**** Records supplied
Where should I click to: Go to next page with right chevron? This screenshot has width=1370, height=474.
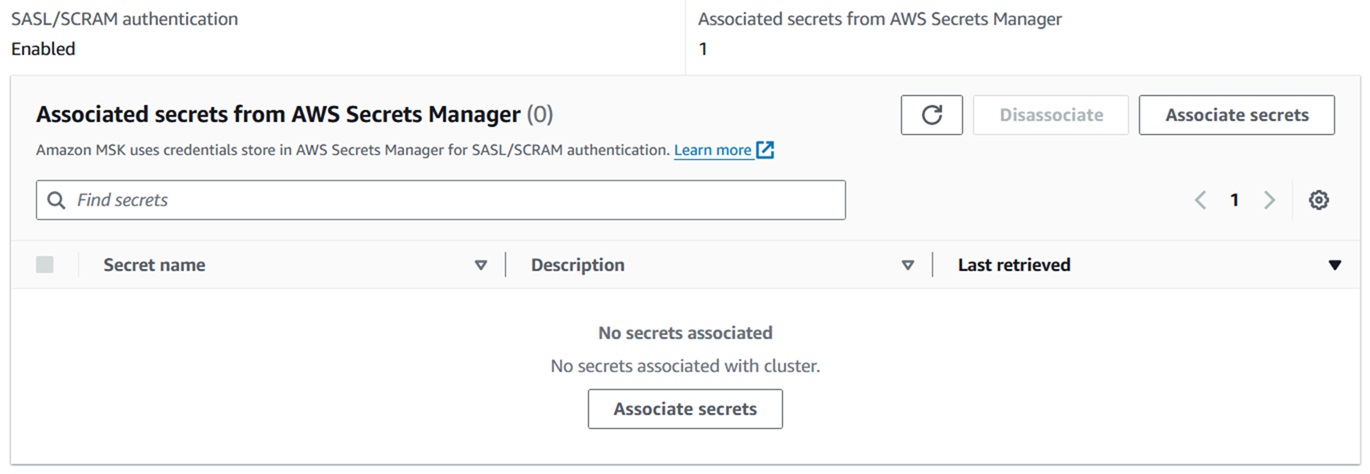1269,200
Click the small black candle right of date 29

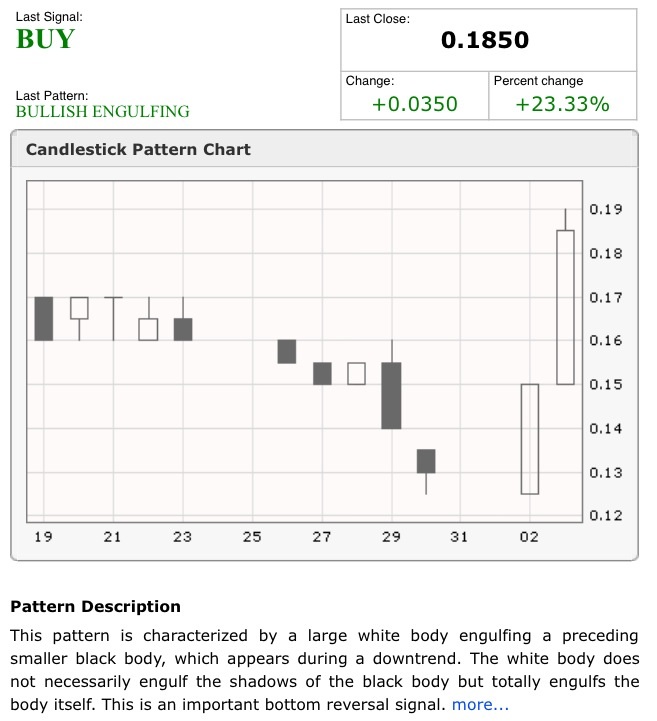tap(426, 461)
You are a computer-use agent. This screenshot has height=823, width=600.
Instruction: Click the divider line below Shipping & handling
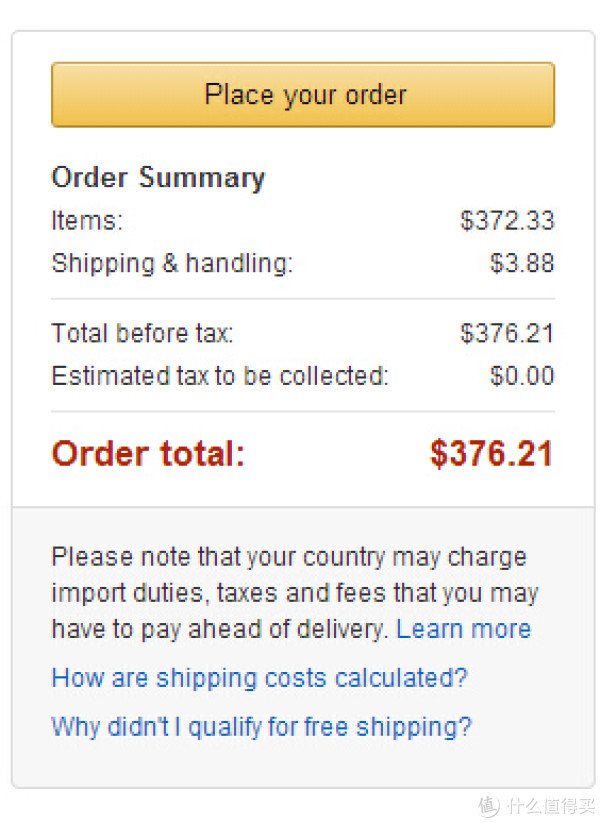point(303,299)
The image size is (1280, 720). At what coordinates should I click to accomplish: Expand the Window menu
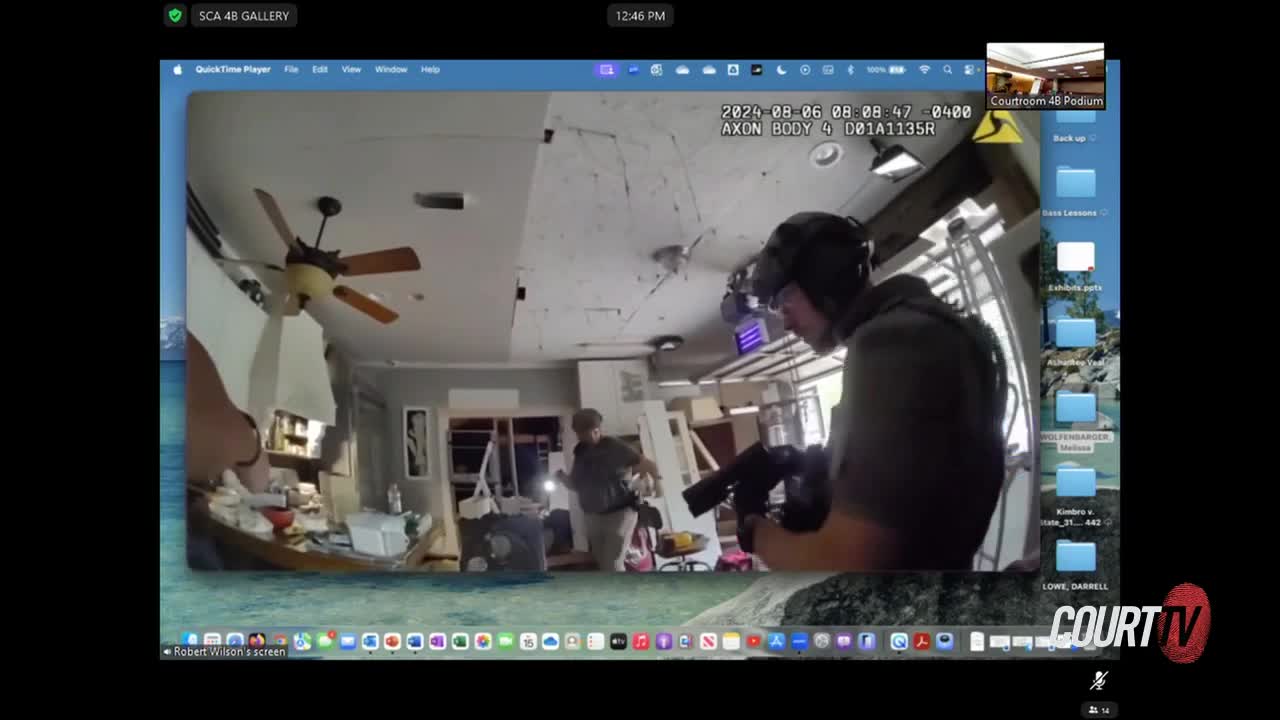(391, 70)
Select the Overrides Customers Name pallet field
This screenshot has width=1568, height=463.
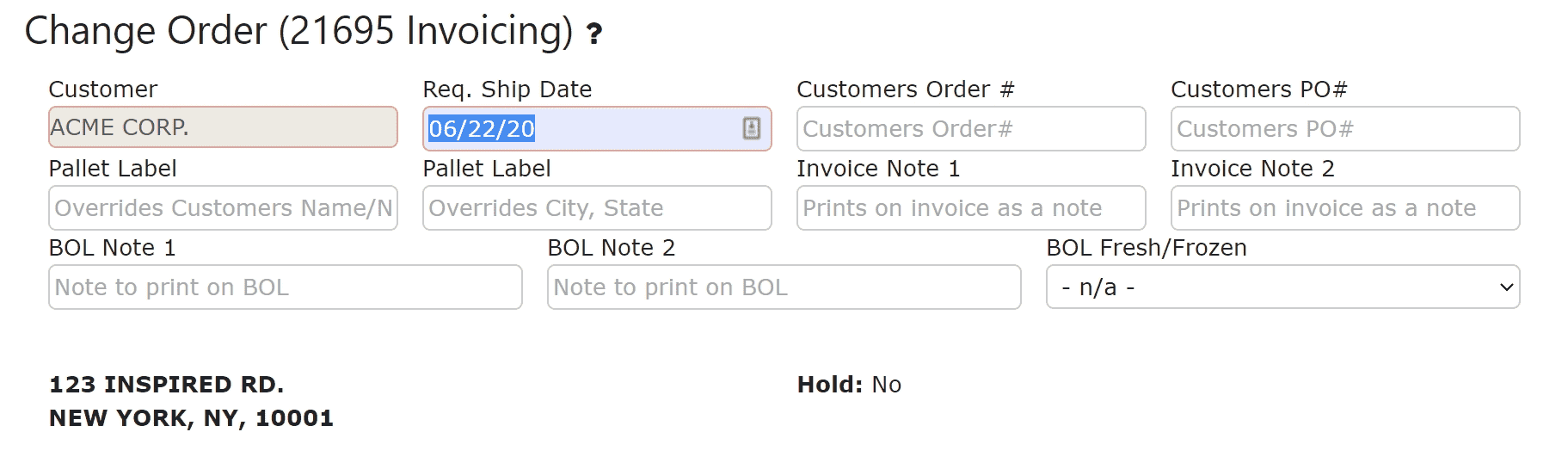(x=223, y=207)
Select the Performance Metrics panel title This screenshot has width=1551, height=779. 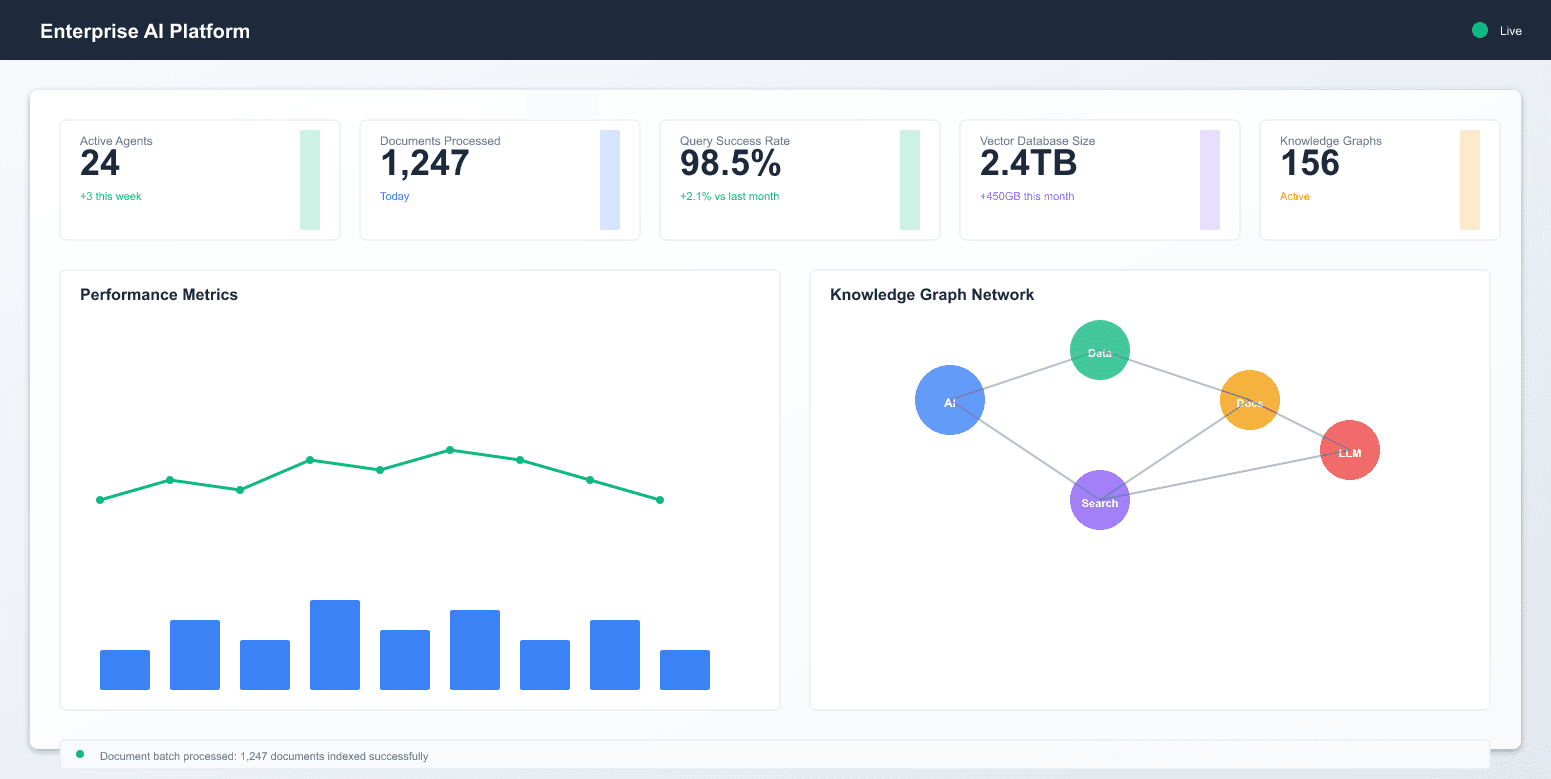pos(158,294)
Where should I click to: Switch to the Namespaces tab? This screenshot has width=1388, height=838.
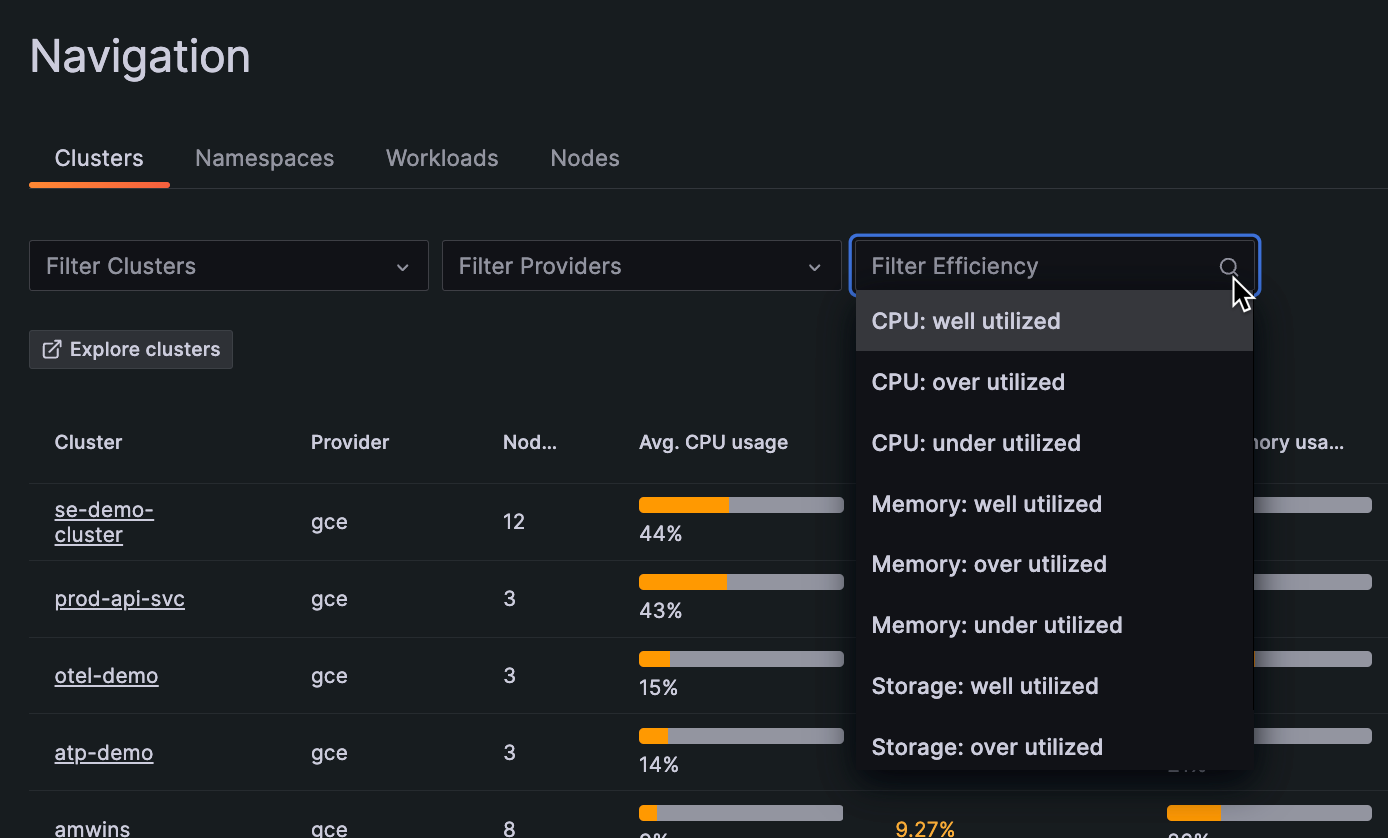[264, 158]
********
| What the task asks |
Format the records as a two-column CSV with the columns "request" and "answer", one row per record. Start at the line containing "Where should I click to: Switch", continue through the end of the records, put each field in quotes with line breaks replaced by spaces, and leave out the pictures.

| Result |
request,answer
"Where should I click to: Switch to the Namespaces tab? This screenshot has width=1388, height=838.","[264, 158]"